WWhen developing new treatments for diseases, biotech researchers are often limited to two time-consuming steps: first, screening thousands of drug candidates in test tubes, and second, taking the best candidates and testing them on multiple animals to make sure they are safe and effective. Combined, these steps can be slow and expensive.

Today, a startup called Gordian Biotechnology debuts technology that could make this process better for both animals and humans. The San Francisco-based company has developed a new animal screening platform that allows multiple gene therapies to be tested at the same time on just one animal. Instead of giving gene therapy to an animal and affecting an entire area of ​​its body, Gordian’s innovation enables him to test a drug within a single cell. This means that a single mouse can support the evaluation of hundreds of potential new gene therapies in a way that is faster and affects fewer animals with less risk of harm.

“We have a platform that allows us to parallel the most difficult part of the drug discovery process, which is the animal testing process,” said Francisco Leport, CEO of Gordian. Forbes.

Leport, 38, co-founded Gordian in 2018 with Martin Borsch Jensen, 38, and named the company after the legendary impossible-to-untie knot that Alexander the Great untied by cutting it in half. The two met at a Russian bakery where a conversation about age-related diseases evolved into creating a company to combat them. Their idea was to develop a drug discovery method that focused on how someone’s age increases their risk of developing the disease, something they said is often overlooked. They realized that the key to tackling this problem was new advances in gene therapies, which led them to find ways to test drugs in animals more efficiently. The company has raised $60 million so far from backers such as Founders Fund, Gigafund, and Horizons Ventures and is valued at $170 million, according to Pitchbook.
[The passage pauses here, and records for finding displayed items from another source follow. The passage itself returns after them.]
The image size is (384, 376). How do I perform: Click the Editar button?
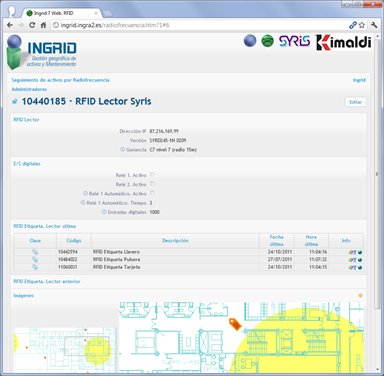[355, 102]
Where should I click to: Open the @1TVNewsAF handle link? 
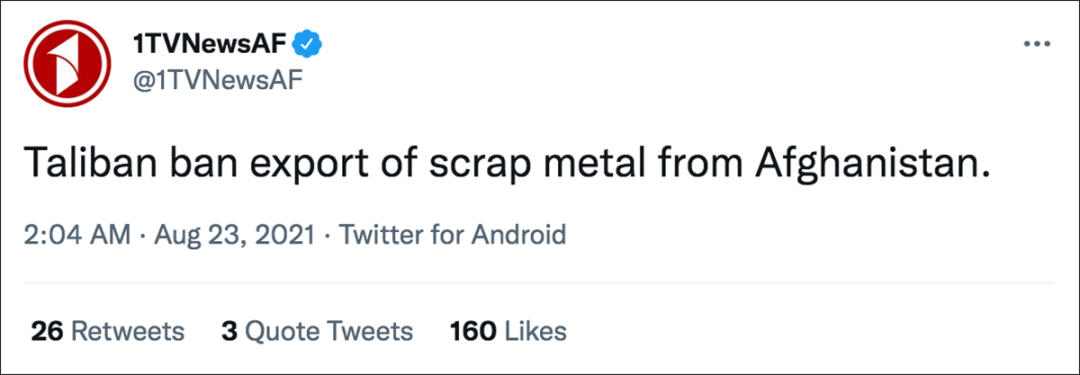click(217, 81)
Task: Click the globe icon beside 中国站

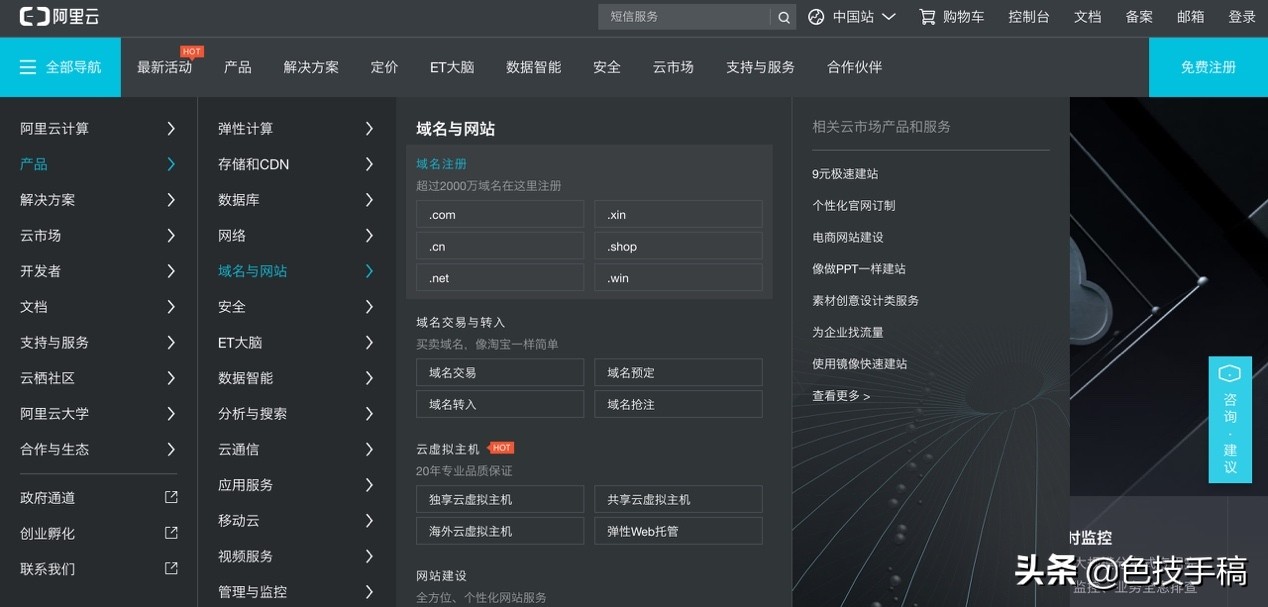Action: coord(814,16)
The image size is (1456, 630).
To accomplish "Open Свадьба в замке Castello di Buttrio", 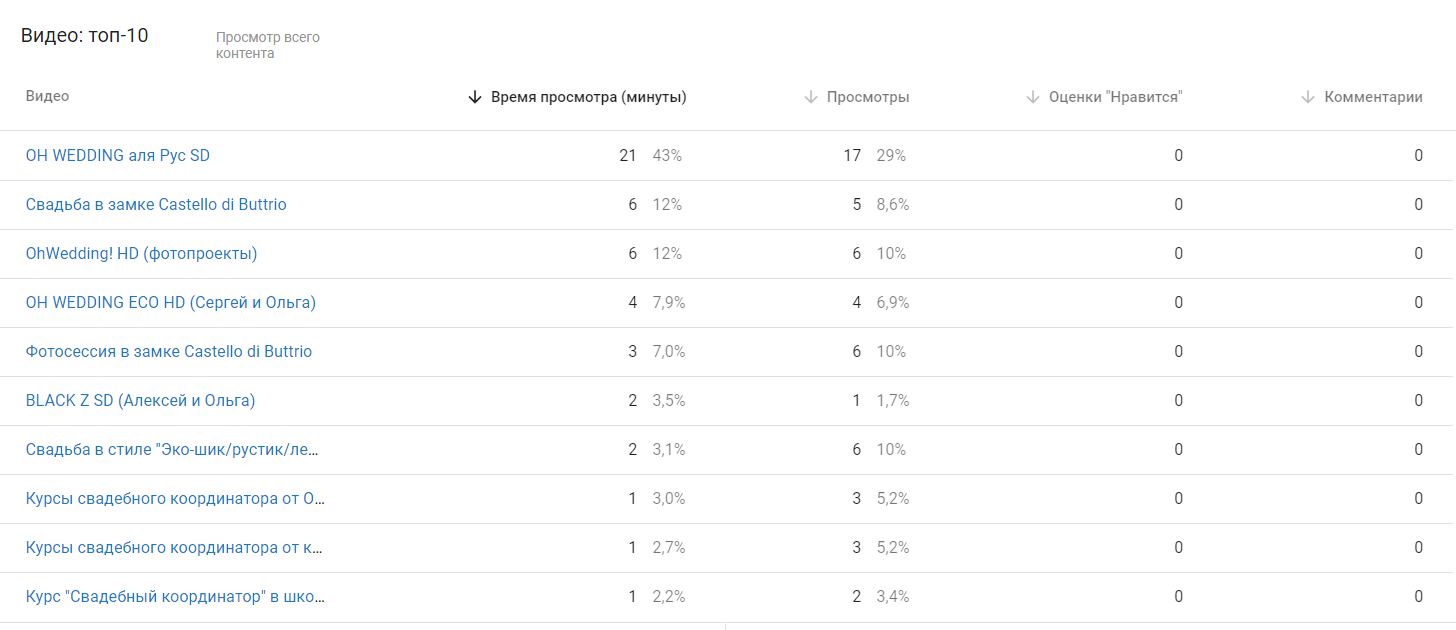I will [155, 204].
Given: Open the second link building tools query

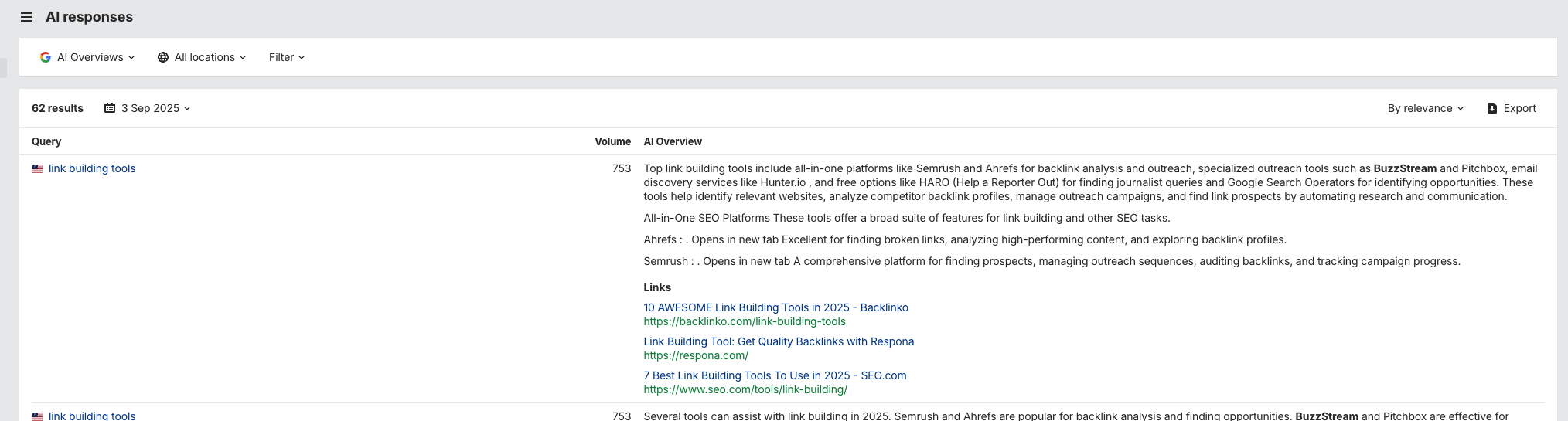Looking at the screenshot, I should click(x=92, y=416).
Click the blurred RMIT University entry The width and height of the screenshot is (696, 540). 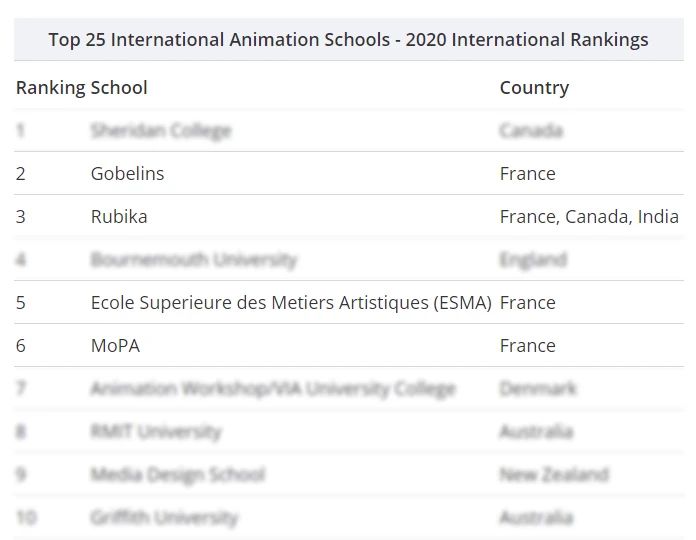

Gordian’s platform could represent a leap forward in drug screening. First, it allows researchers to skip the time-consuming process of screening drugs in the laboratory. Second, it enables scientists to more cost-effectively use animals that are a better alternative to humans because of similarities in basic disease biology. Example: Horses can develop osteoarthritis as they age, just like humans. This makes it a good testing ground for arthritis medications. But horses are expensive, especially if they are used to test just one drug. Using Gordian’s technique, Leport estimates that researchers could explore the effects of up to 60 different gene therapies. On every joint of the horse. Better yet, they can often be tested in an animal “without actually affecting the organism,” Leport says.
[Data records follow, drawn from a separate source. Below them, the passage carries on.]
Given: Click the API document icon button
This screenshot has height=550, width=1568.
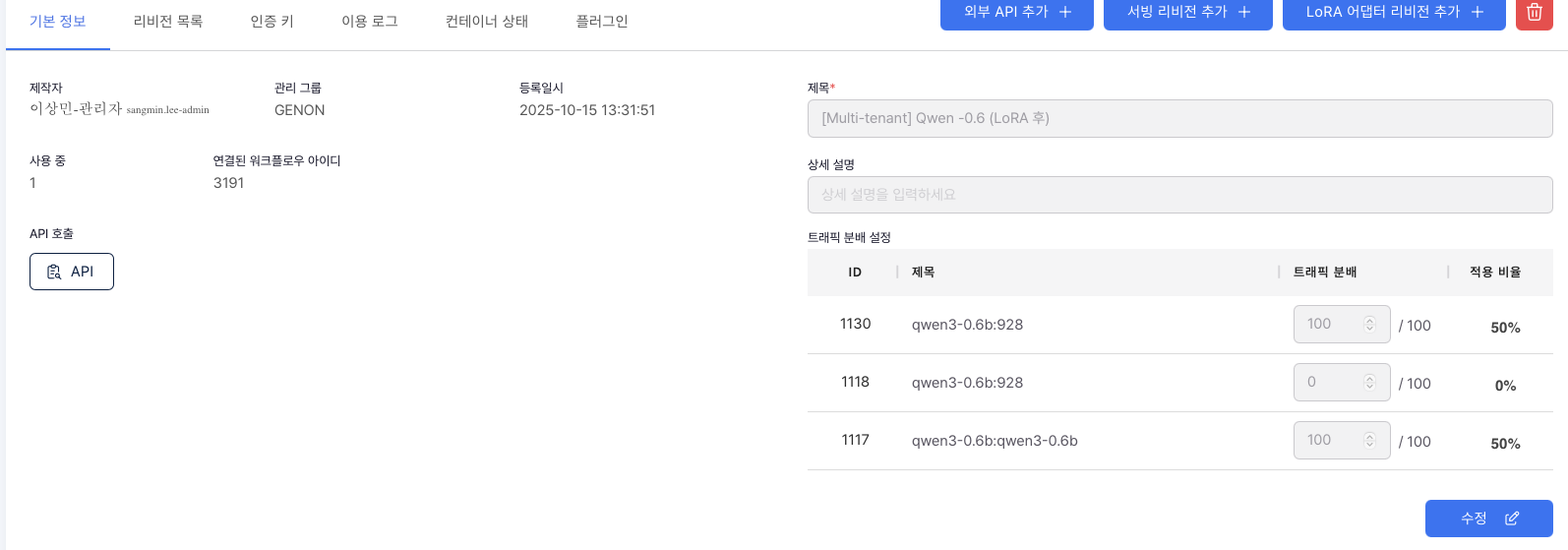Looking at the screenshot, I should pos(55,272).
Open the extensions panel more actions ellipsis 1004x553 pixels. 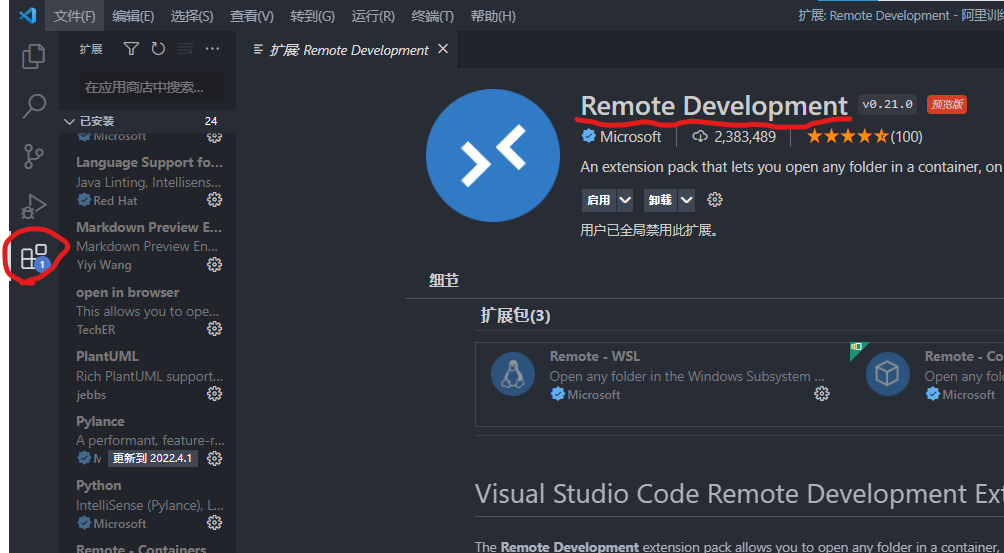tap(212, 49)
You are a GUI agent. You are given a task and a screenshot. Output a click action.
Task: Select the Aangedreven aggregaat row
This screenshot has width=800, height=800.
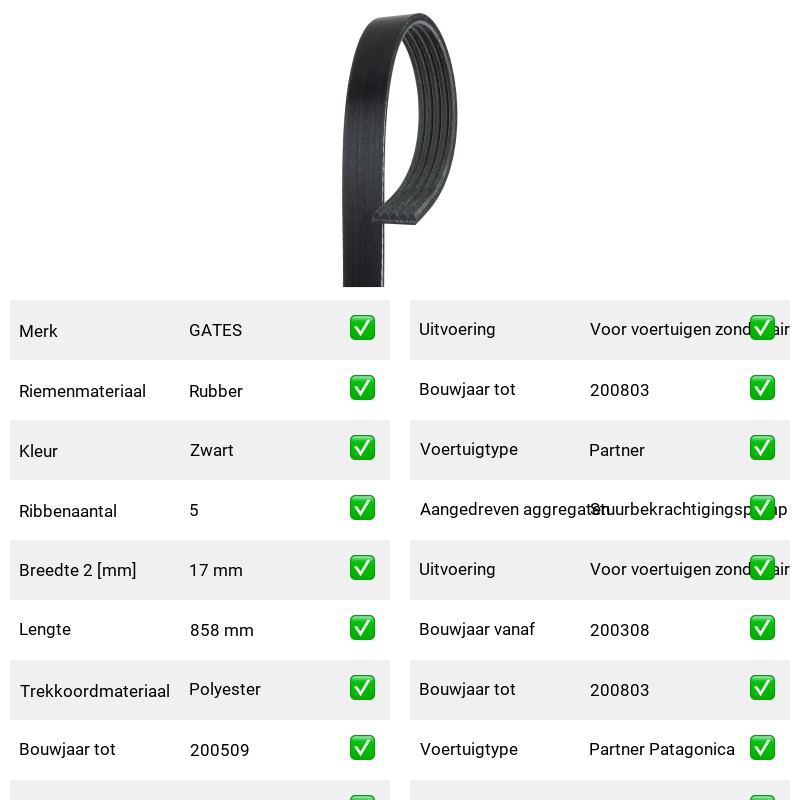pos(599,510)
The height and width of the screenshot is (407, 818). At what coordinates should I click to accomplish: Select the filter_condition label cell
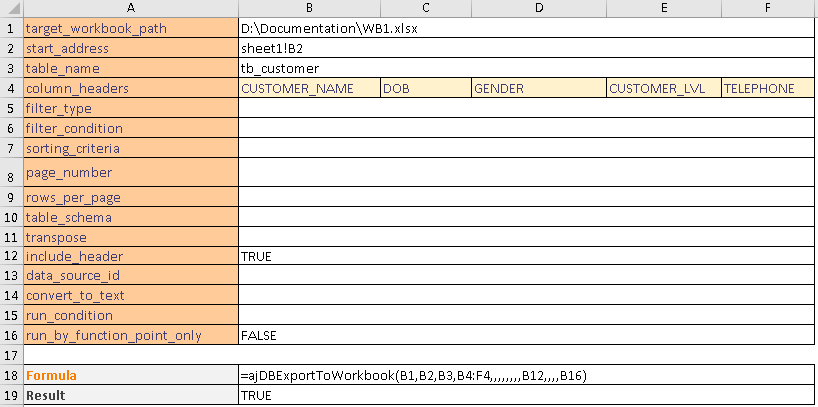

The company is able to do this by targeting just one cell affected by the disease in each animal using cell therapy. This is a process similar to laboratory testing of drugs, where a treatment can be tested on a single cell in a test tube. But unlike a test tube, it has the advantage of being part of a whole organism, so the effects of the drug better mimic what would be seen in a real patient.

“We want to answer what happens therapeutically when everything works together,” Jensen said.

After testing is completed, cells are removed from the animal and analyzed by the company’s AI-powered software, which uses previous clinical data to predict whether a drug is a good candidate based on its activity in each cell. Ultimately, this process means that the animal’s overall health and well-being will not be affected.

Gordian said it was able to validate its platform through several experiments. For example, in a mouse with a common liver disease, 50 different gene therapies have been tested, 15 of which already have clinical data. The company’s software was able to correctly identify 13 out of 15 treatments as potential treatments. The company has seen similar accuracy in potential treatments for osteoarthritis in horses.

Going forward, Gordian aims to use its drug screening platform to discover new potential treatments that can advance into clinical trials themselves. Her primary focus is on fatty liver disease, osteoarthritis, and heart failure. It also plans to partner with other pharmaceutical companies to leverage its data into other potential drugs for age-related diseases.

“The mission is to treat as many of these diseases as possible,” Leport said. “We see this as a global mission because we all have personal reasons for wanting something against these diseases, either for ourselves or someone we love.”